Exercise prompt: Starting at the line with "Image resolution: width=1456" and stopping at the final line, retype the data below exactly; do not carry over any pictures.

Collection entries

* * *

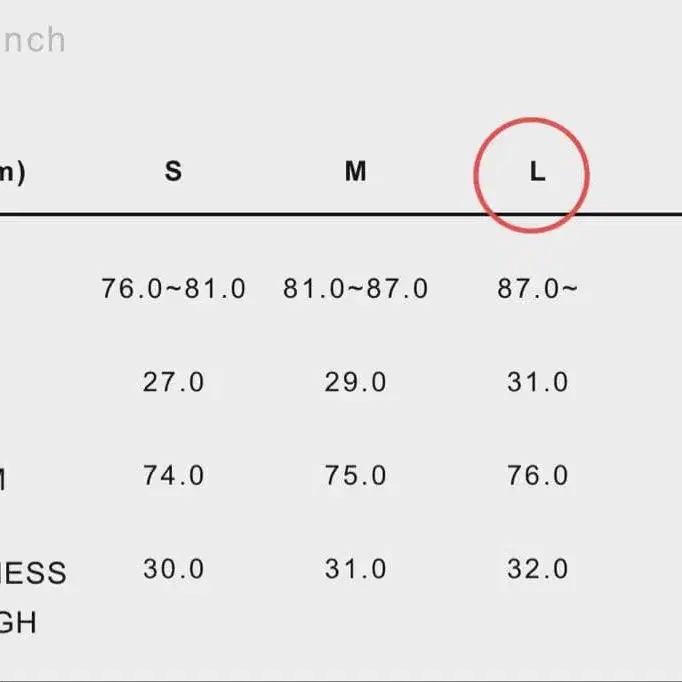Click the 31.0 value in L column
Image resolution: width=682 pixels, height=682 pixels.
537,382
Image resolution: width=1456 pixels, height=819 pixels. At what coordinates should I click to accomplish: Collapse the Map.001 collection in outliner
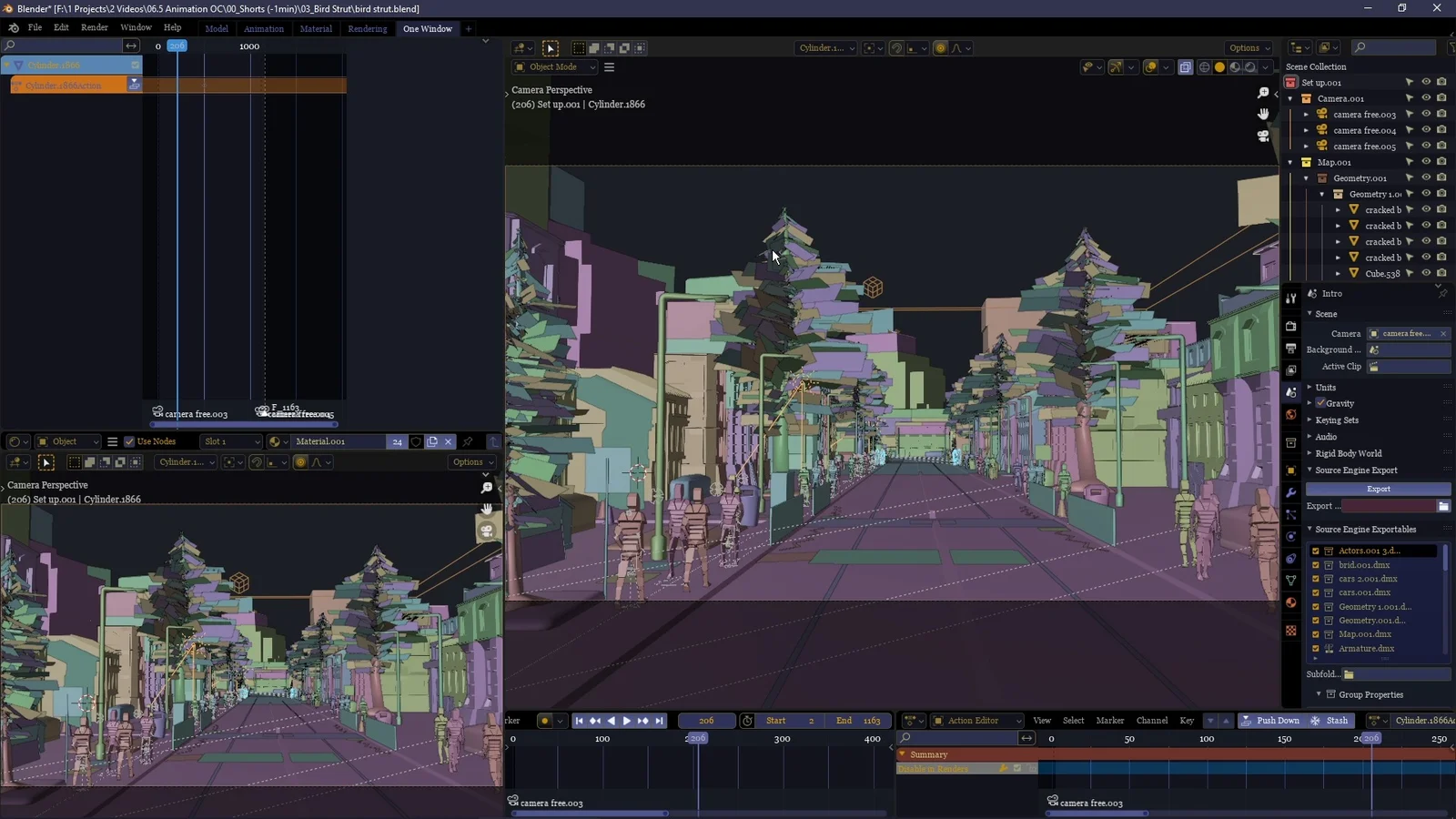pyautogui.click(x=1290, y=163)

* * *

Solution to this exercise:
Image resolution: width=1456 pixels, height=819 pixels. At what coordinates should I click to accomplish: Collapse the Map.001 collection in outliner
pyautogui.click(x=1290, y=163)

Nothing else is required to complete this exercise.